DATA TO USE |
++++++++

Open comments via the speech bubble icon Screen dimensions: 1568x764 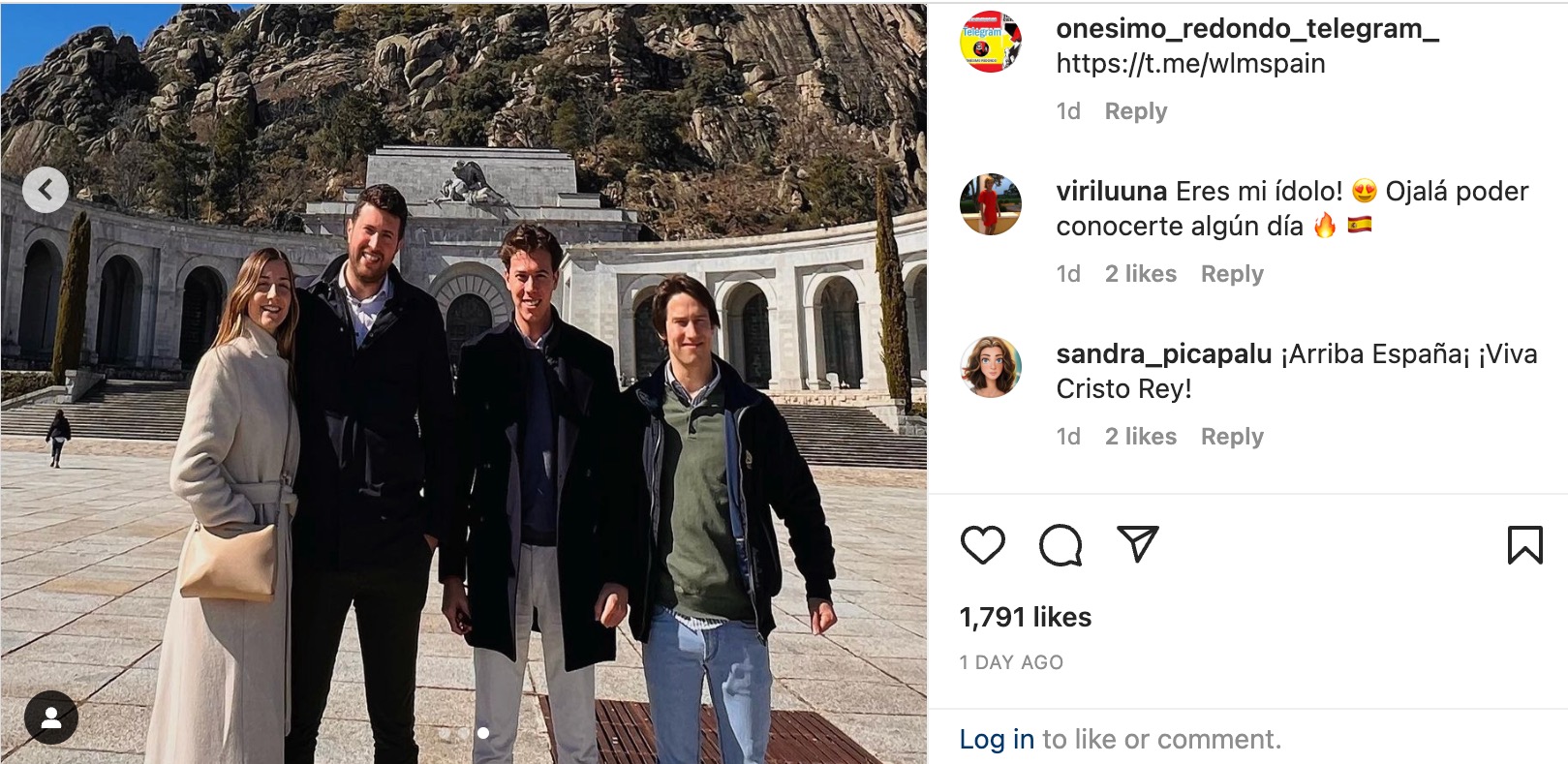coord(1060,545)
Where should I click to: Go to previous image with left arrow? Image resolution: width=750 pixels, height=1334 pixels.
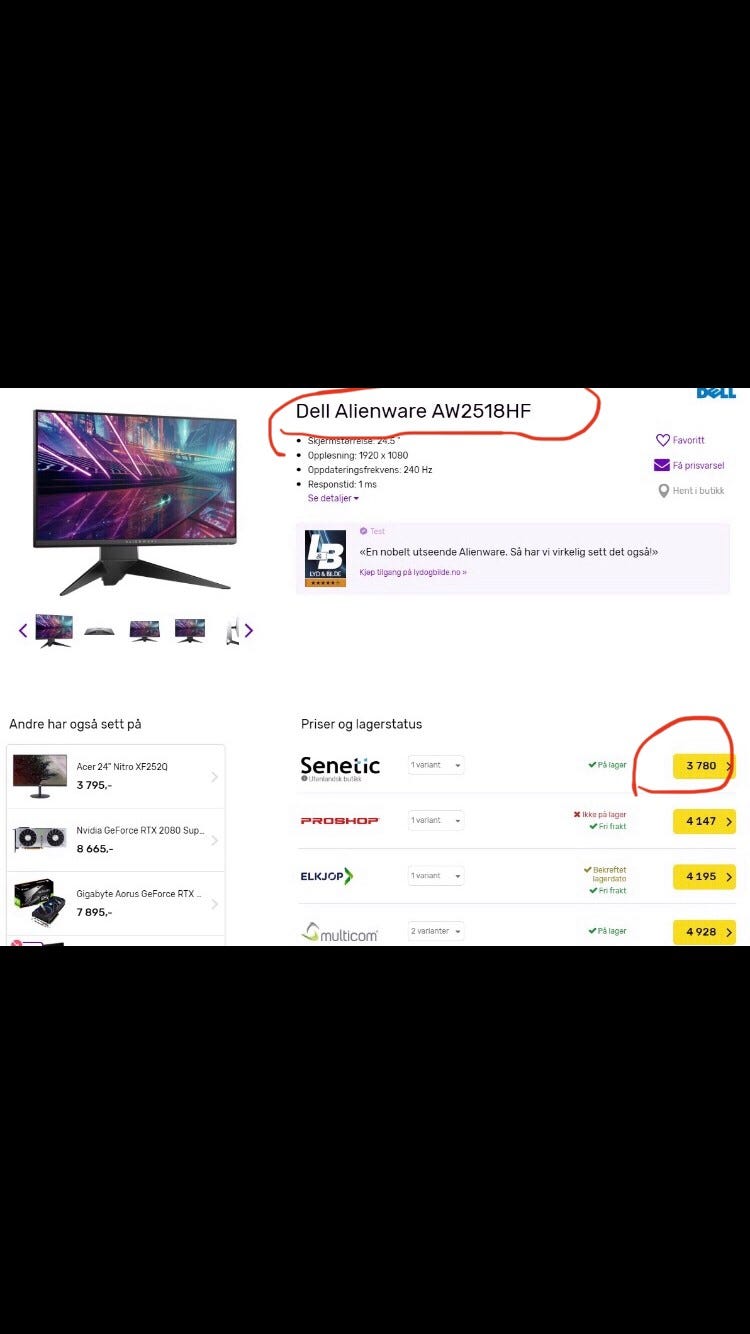(23, 630)
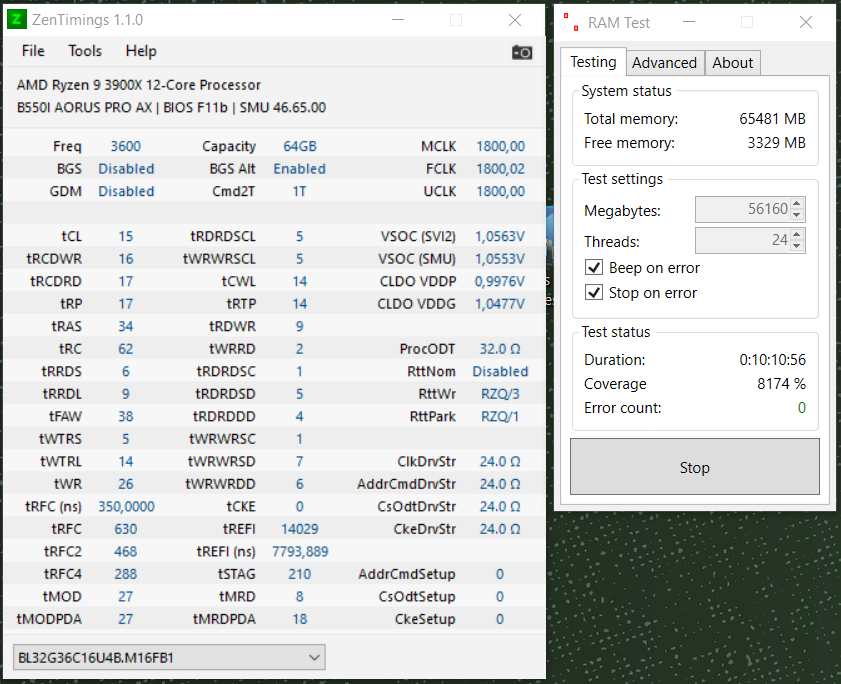This screenshot has width=841, height=684.
Task: Minimize the RAM Test window
Action: click(689, 22)
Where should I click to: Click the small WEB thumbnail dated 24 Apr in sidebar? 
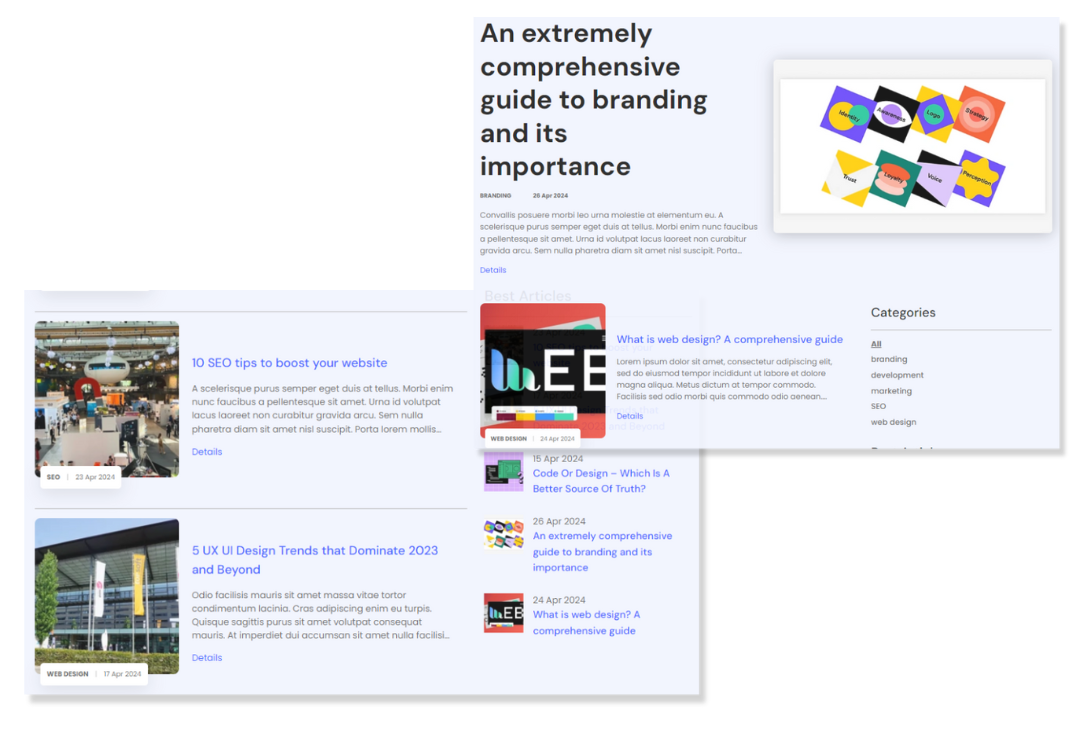pos(503,613)
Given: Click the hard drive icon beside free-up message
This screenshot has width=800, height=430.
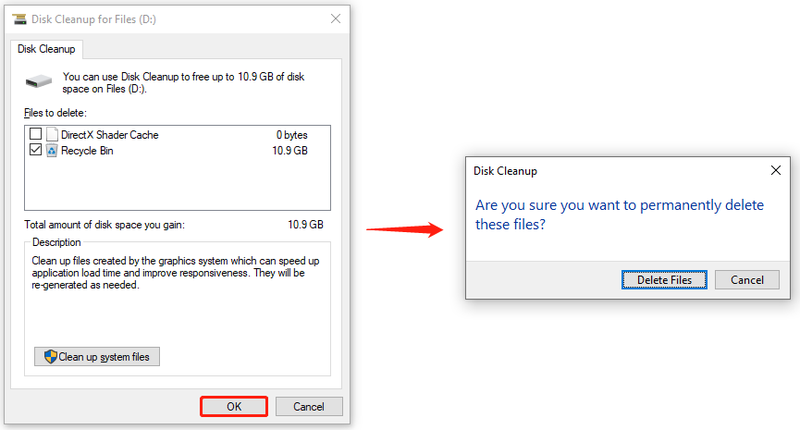Looking at the screenshot, I should point(39,81).
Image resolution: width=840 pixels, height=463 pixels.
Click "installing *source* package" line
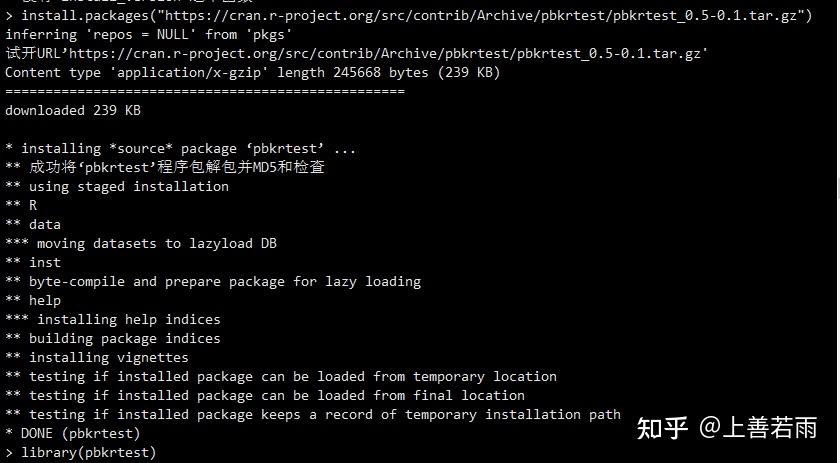click(181, 149)
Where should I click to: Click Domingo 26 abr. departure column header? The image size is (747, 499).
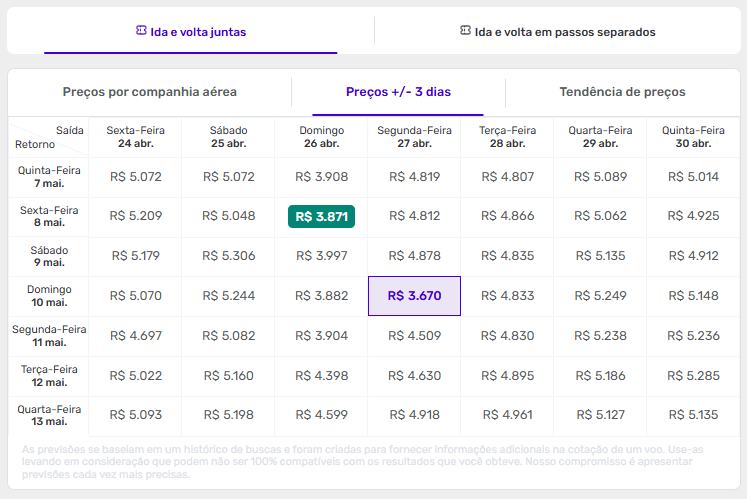click(322, 137)
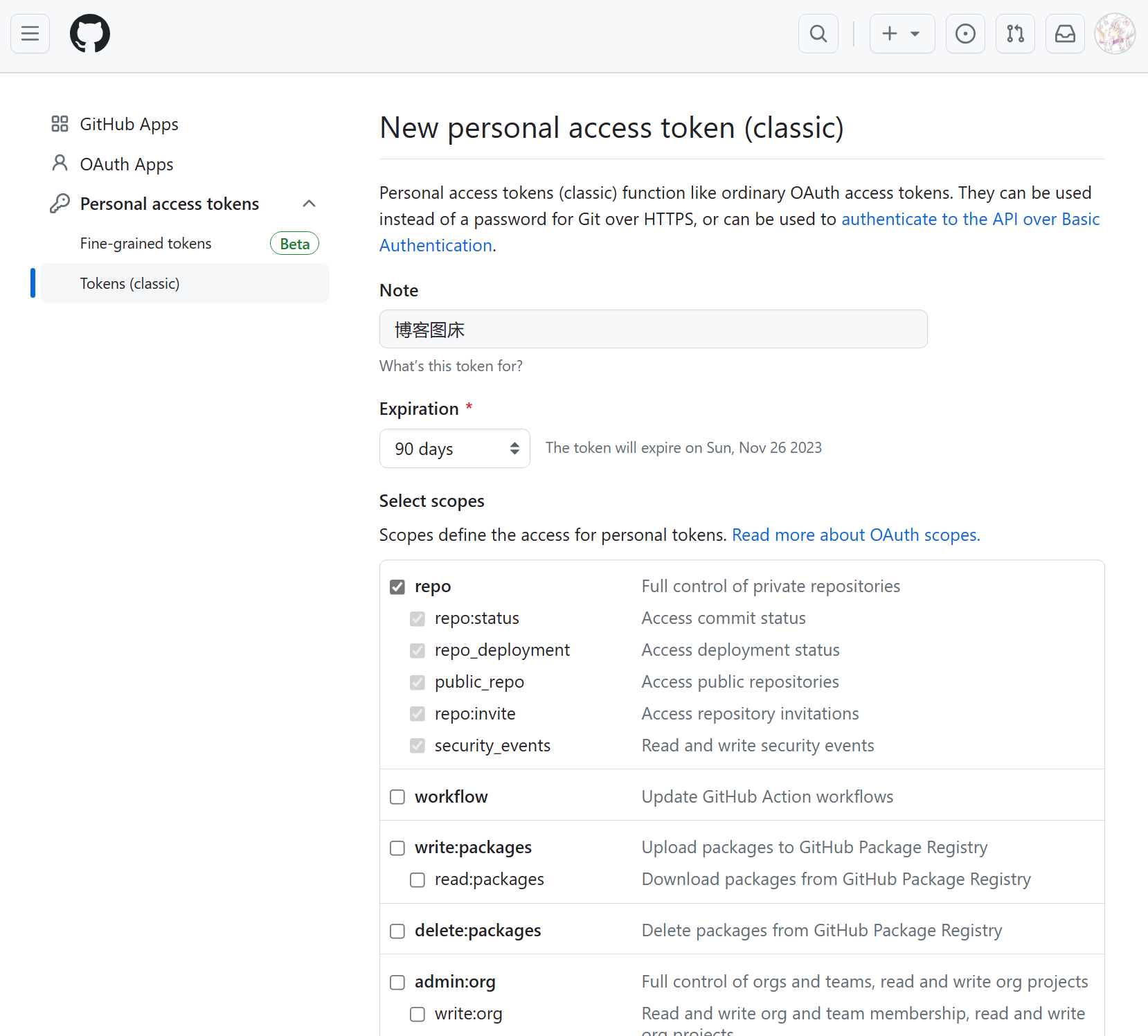
Task: Open the issues icon in header
Action: click(x=965, y=33)
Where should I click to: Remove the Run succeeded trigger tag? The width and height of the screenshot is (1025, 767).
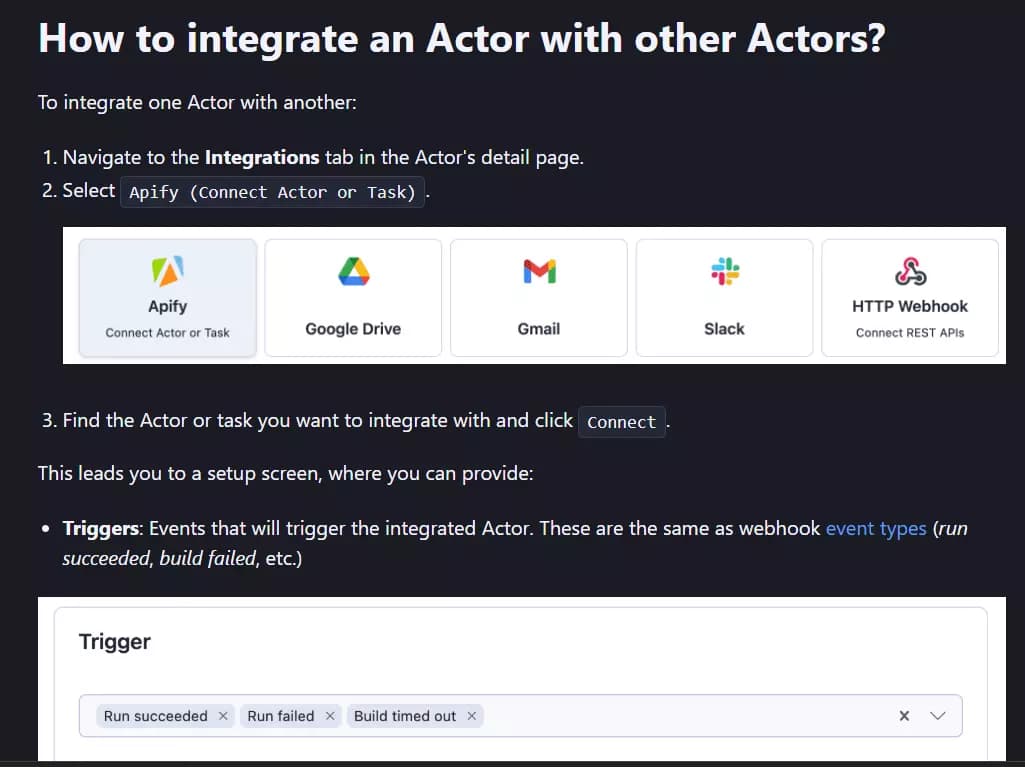click(x=222, y=715)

++++++++

EXERCISE |
Each line from the one that holds "Where should I click to: Remove" through the end of the material should be repeated exactly, and nothing more. Leave out any picture.

OUTPUT OF THE TASK |
Where should I click to: Remove the Run succeeded trigger tag? The width and height of the screenshot is (1025, 767).
click(x=222, y=715)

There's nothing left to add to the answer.